More than any other countertenor, Bejun Mehta has persisted in exploring the mainstream song repertoire composed between the late-18th and mid-20th centuries – in other words, at a time when the countertenor voice was itself unfashionable and ignored. The programme for his latest recital could consequently be seen as an expression of both his methodology and intent. Opening in what is very much countertenor territory with songs by Purcell, he then passed beyond it to early-20th-century English song via Haydn and Beethoven.
Much of it was done with the kind of virile charm we associate him with. Mehta has always been able to communicate the pleasure he takes in singing, and when he launched into Vaughan Williams's Linden Lea, one was as much won over by his relaxed stance and the contented gleam in his eye as by the sounds he made.
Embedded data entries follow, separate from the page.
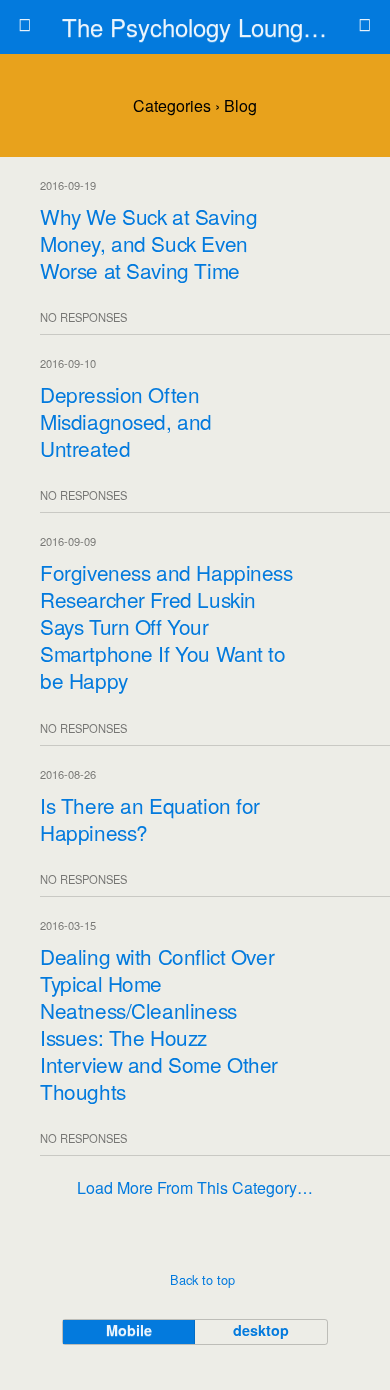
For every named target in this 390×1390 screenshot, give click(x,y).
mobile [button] (129, 1330)
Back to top (202, 1279)
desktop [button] (261, 1330)
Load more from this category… (195, 1187)
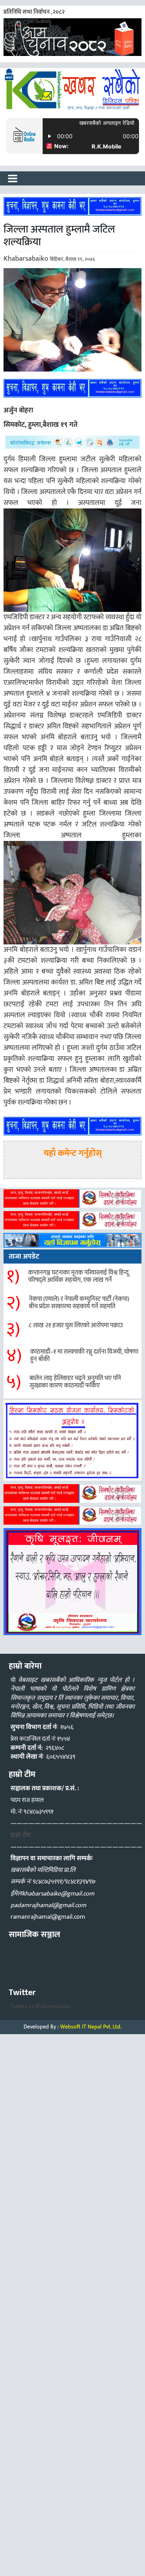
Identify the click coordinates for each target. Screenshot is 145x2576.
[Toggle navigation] (13, 178)
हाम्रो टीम (21, 1835)
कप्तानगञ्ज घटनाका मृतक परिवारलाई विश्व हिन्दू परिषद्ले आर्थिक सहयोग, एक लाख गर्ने (78, 1276)
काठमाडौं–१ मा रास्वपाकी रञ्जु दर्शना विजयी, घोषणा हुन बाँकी (84, 1356)
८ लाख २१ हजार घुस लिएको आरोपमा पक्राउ (76, 1325)
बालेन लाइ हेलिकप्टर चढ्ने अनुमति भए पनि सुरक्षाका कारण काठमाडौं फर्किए (75, 1382)
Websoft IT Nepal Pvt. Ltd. (90, 2027)
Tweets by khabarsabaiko (40, 2006)
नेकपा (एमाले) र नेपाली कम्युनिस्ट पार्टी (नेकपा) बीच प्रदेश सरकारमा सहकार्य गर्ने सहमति (79, 1303)
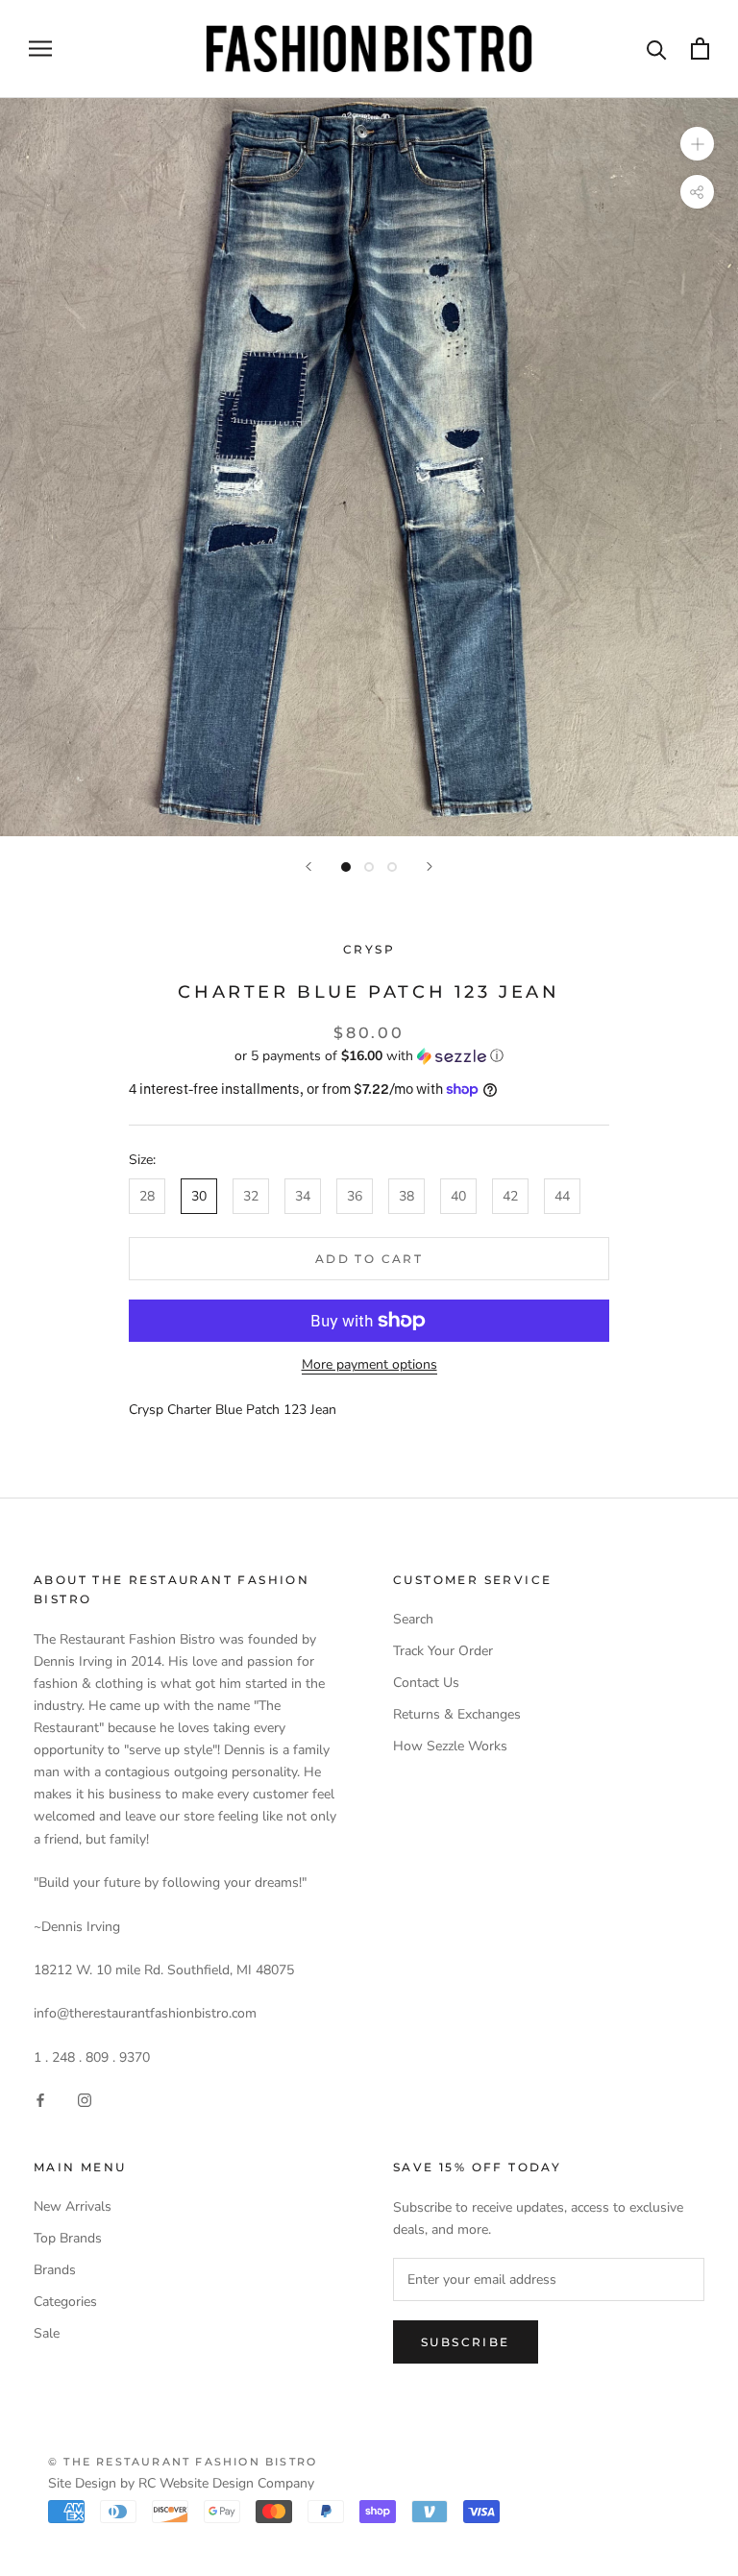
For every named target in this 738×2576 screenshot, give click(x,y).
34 (302, 1196)
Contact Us (426, 1682)
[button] (369, 1056)
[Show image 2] (369, 867)
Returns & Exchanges (457, 1714)
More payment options (369, 1364)
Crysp (369, 949)
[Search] (657, 48)
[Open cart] (700, 48)
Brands (55, 2270)
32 (250, 1196)
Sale (47, 2333)
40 (458, 1196)
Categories (65, 2301)
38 (406, 1196)
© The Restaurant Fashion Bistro (182, 2461)
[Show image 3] (392, 867)
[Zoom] (697, 144)
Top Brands (68, 2238)
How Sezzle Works (450, 1746)
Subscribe (465, 2342)
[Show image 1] (346, 867)
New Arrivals (72, 2206)
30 (199, 1196)
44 (562, 1196)
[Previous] (308, 866)
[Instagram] (84, 2099)
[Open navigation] (40, 48)
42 (510, 1196)
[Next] (429, 866)
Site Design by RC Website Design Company (181, 2483)
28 (147, 1196)
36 (354, 1196)
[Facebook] (40, 2099)
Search (413, 1619)
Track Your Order (443, 1651)
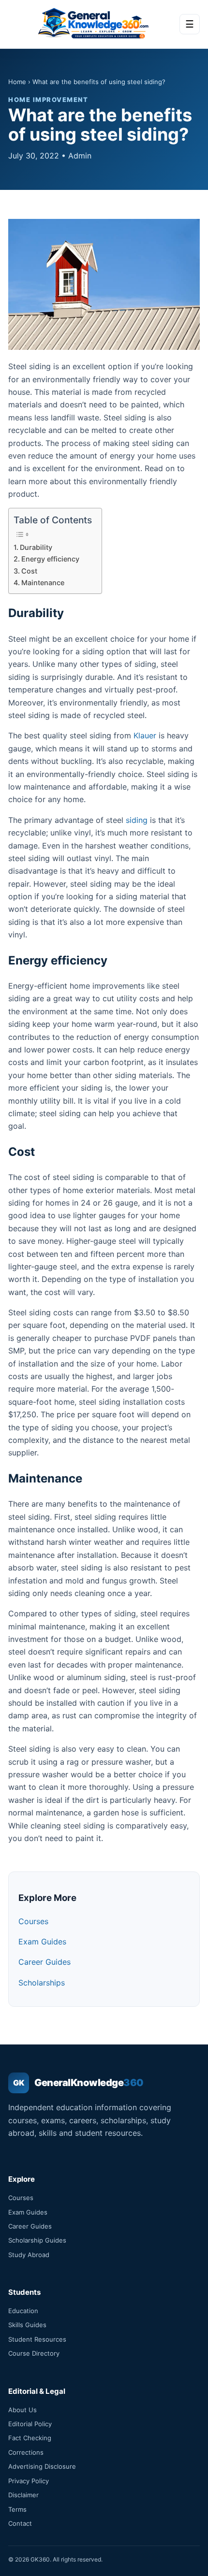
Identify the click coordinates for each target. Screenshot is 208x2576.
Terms (17, 2509)
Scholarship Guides (37, 2240)
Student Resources (37, 2339)
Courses (33, 1921)
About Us (22, 2410)
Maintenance (42, 582)
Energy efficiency (50, 559)
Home (17, 82)
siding (137, 820)
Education (23, 2311)
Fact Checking (29, 2438)
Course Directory (33, 2353)
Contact (20, 2523)
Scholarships (41, 1982)
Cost (29, 571)
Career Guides (44, 1962)
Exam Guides (42, 1941)
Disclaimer (23, 2495)
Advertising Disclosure (42, 2466)
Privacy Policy (28, 2481)
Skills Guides (27, 2325)
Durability (36, 547)
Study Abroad (28, 2255)
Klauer (145, 735)
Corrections (26, 2452)
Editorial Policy (30, 2424)
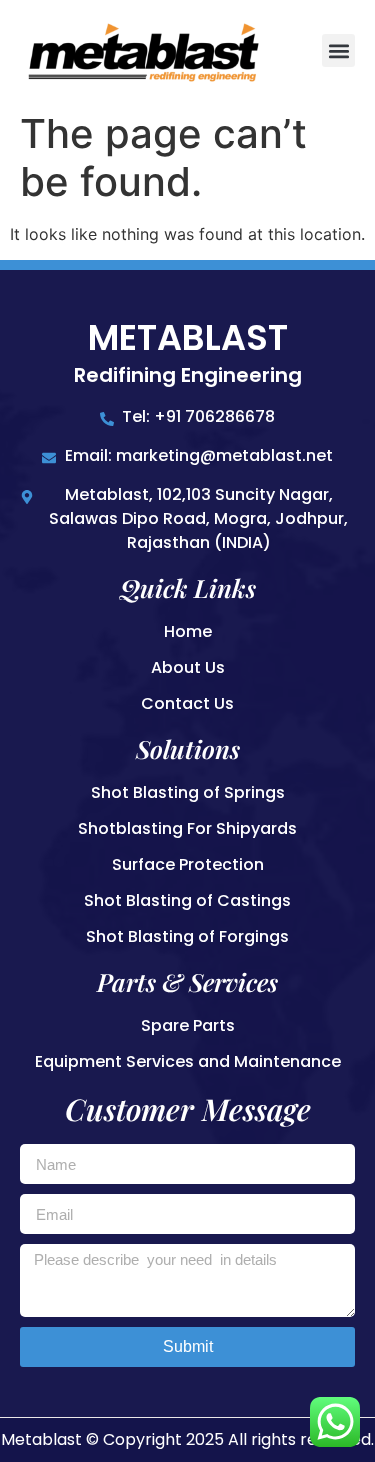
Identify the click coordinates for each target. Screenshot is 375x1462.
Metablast (188, 337)
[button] (338, 50)
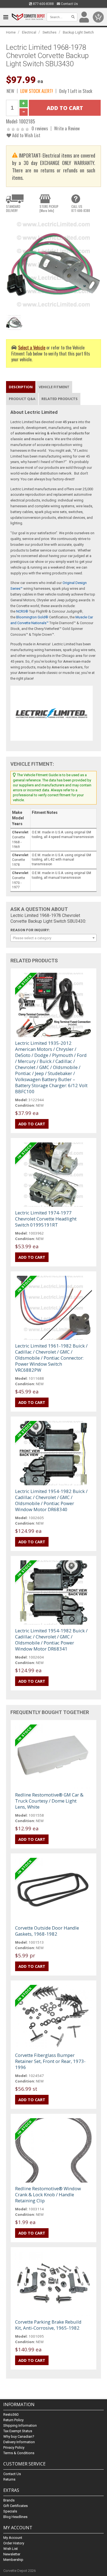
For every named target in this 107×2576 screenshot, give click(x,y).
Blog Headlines (15, 2517)
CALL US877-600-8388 (80, 208)
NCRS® (22, 611)
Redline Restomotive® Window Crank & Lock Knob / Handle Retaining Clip (48, 2194)
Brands (9, 2500)
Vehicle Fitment (54, 386)
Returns (9, 2479)
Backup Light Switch (78, 32)
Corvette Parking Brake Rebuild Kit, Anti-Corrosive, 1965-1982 (48, 2325)
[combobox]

Some of it was wonderfully persuasive. No tenor, baritone or mezzo could quite produce the unearthly pianissimos with which he characterised Stanford's chilly La Belle Dame Sans Merci. His choice of Haydn songs, a group of English canzonettas written in 1794, was uninspired, although Beethoven's An Die Ferne Geliebte, its complex piano part superbly played by Julius Drake, was appealing in its sensual freshness.
Yet his voice has also been in better shape. Mehta's bronzed, distinctively masculine tone is still very much in evidence, but his voice has become bigger and now has a tendency to unwieldiness: a vibrato sometimes creeps in, causing notes to flatten. One hopes the problem is temporary, since he's a fine artist and, more importantly, a challenging one. But it detracted from what was otherwise a provocatively intelligent recital.